_Goal of the exercise_.
Copy out, word for word, the lines from the start of the data below through the line containing "Click the Good", and no others.

------------

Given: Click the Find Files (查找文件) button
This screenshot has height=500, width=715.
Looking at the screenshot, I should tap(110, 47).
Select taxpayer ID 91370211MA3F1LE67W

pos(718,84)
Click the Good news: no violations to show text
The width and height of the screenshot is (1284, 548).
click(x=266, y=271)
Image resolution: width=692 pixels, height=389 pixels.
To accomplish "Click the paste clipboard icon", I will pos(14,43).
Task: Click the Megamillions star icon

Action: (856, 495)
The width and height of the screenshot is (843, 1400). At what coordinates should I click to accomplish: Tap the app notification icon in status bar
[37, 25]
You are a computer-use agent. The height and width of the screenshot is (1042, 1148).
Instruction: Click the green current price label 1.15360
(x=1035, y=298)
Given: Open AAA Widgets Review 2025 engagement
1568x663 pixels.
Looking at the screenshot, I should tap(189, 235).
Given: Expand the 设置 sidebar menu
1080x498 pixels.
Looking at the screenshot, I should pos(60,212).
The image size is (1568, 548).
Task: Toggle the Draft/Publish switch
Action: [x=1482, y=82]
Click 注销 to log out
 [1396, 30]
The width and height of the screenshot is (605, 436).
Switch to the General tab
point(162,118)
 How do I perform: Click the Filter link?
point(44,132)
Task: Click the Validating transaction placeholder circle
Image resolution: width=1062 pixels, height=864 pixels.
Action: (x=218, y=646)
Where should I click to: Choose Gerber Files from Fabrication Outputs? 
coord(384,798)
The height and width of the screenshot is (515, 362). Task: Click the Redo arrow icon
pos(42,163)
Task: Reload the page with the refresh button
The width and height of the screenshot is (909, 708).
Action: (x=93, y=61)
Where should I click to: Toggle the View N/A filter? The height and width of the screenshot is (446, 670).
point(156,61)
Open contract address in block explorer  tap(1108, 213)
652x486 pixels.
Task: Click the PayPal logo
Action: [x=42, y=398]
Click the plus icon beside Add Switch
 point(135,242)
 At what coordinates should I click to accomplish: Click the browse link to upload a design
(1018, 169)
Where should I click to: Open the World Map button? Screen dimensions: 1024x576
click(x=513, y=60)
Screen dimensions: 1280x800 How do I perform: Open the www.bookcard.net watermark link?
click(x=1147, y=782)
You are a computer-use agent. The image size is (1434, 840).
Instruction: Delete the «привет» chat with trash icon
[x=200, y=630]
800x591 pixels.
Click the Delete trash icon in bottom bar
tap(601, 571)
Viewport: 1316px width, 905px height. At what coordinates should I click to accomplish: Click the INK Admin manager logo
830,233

------------

_Written answer_.
Given: Click the Find Files (查找文件) button
This screenshot has height=500, width=715.
Looking at the screenshot, I should tap(110, 47).
Select taxpayer ID 91370211MA3F1LE67W

pos(718,84)
Click the Good news: no violations to show text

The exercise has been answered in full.